- Saved entries

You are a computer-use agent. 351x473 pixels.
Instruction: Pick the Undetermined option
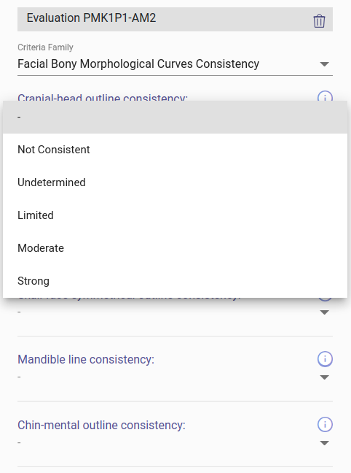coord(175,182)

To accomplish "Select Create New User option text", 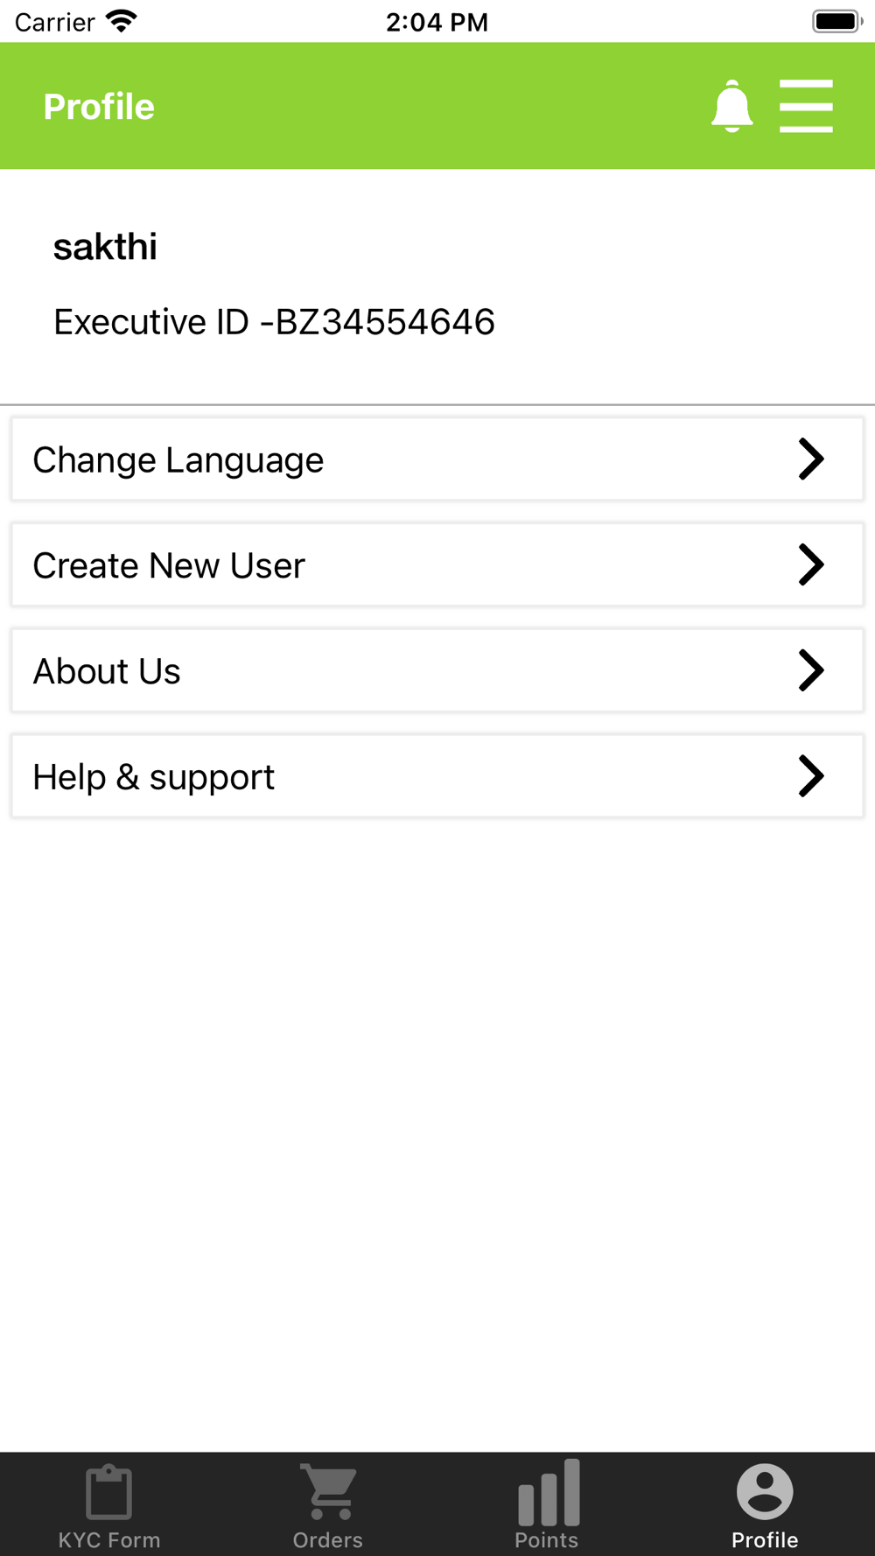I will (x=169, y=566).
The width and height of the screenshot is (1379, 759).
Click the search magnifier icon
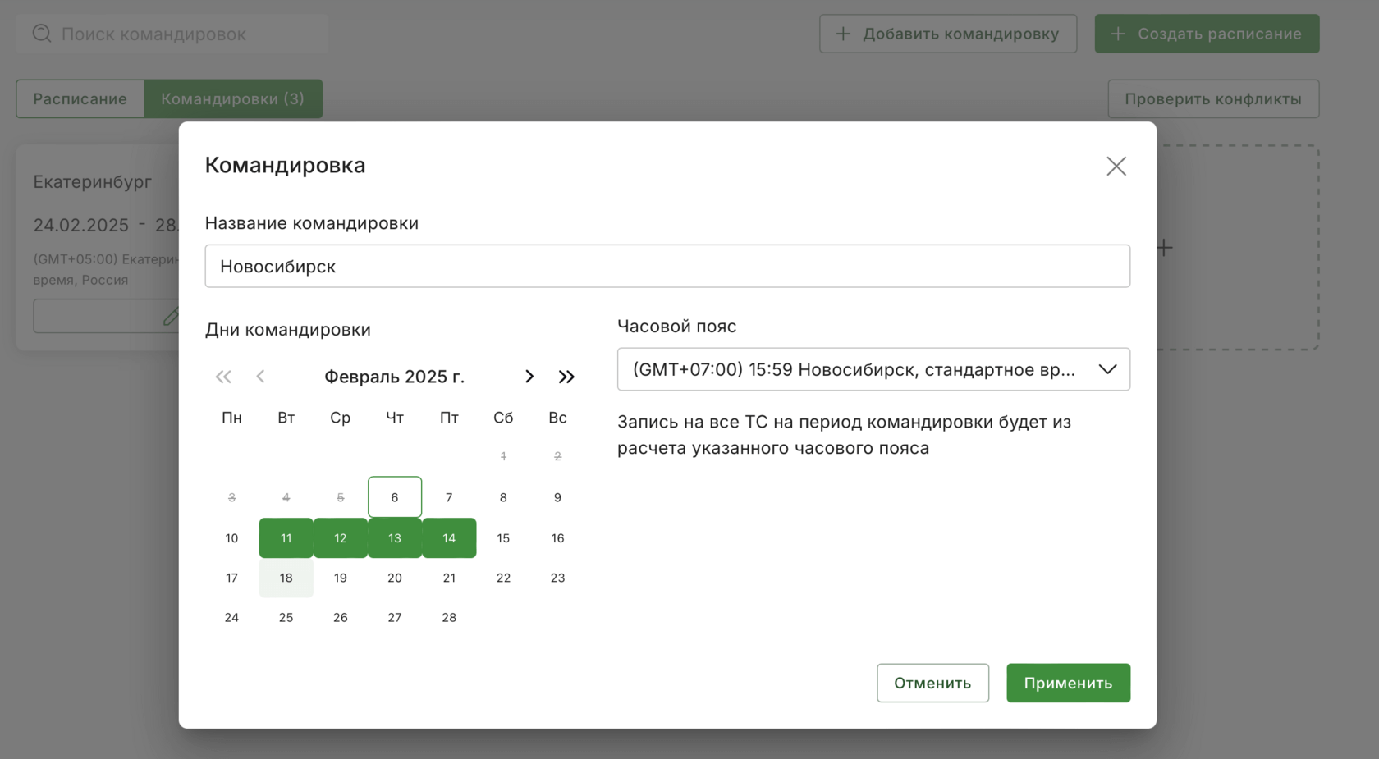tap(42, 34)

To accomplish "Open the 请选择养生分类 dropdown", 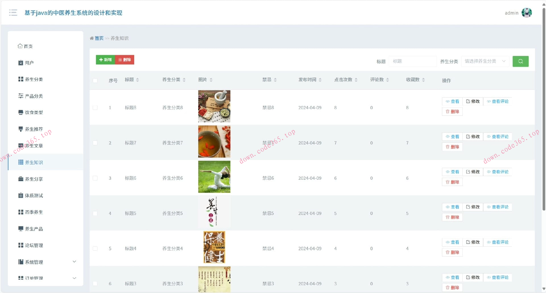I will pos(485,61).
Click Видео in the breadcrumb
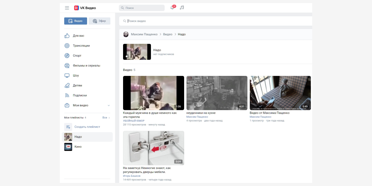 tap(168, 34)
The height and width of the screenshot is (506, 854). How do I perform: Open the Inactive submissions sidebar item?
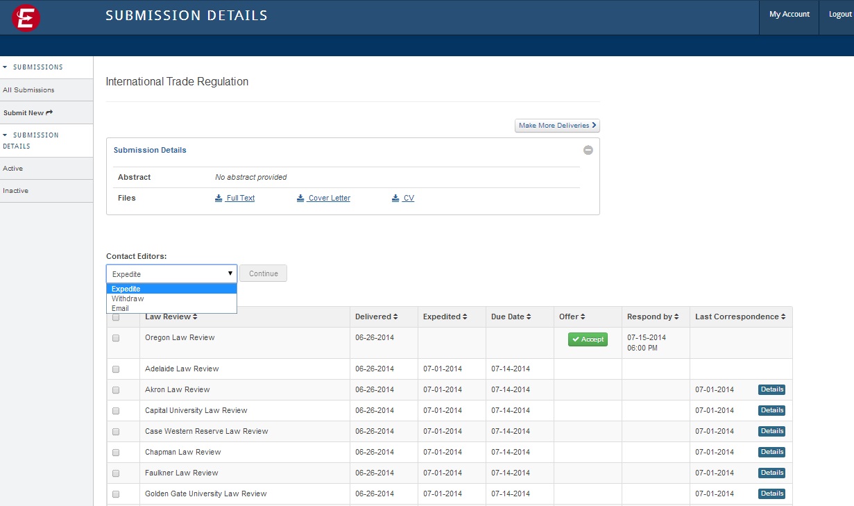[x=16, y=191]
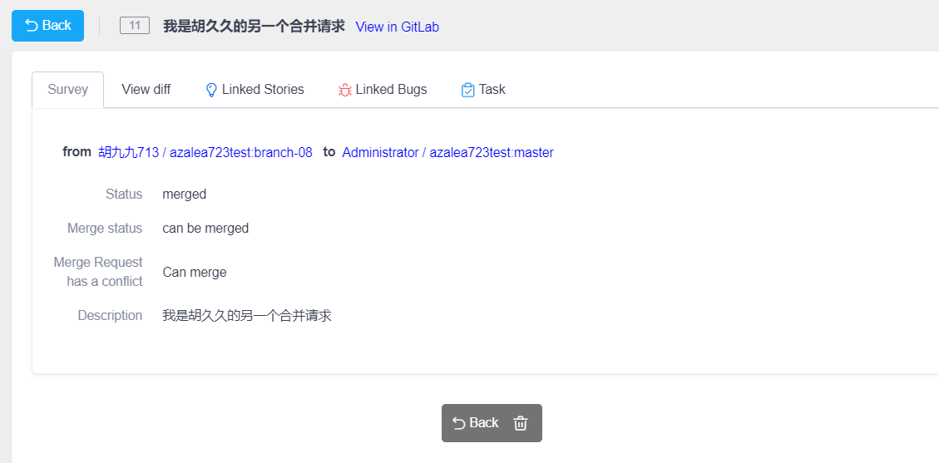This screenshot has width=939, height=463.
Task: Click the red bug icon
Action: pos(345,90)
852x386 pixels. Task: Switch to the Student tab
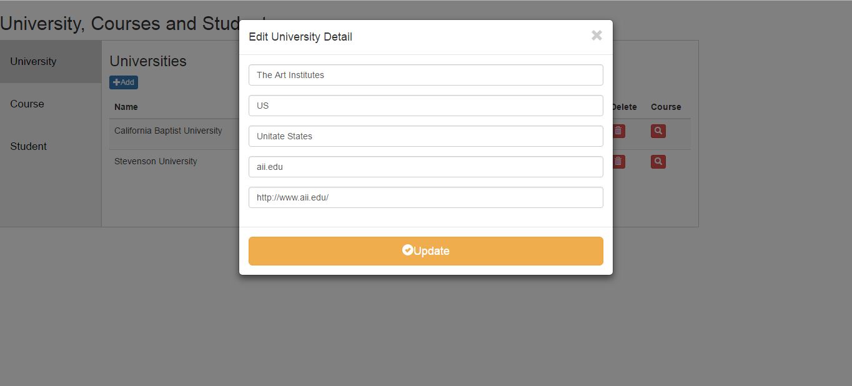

- Work instructions
Could you copy every line from the records that has "pixels" in it?

- Result of this task
You are a computer-use agent. 351x473 pixels.
852x386 pixels. Task: Switch to the Student tab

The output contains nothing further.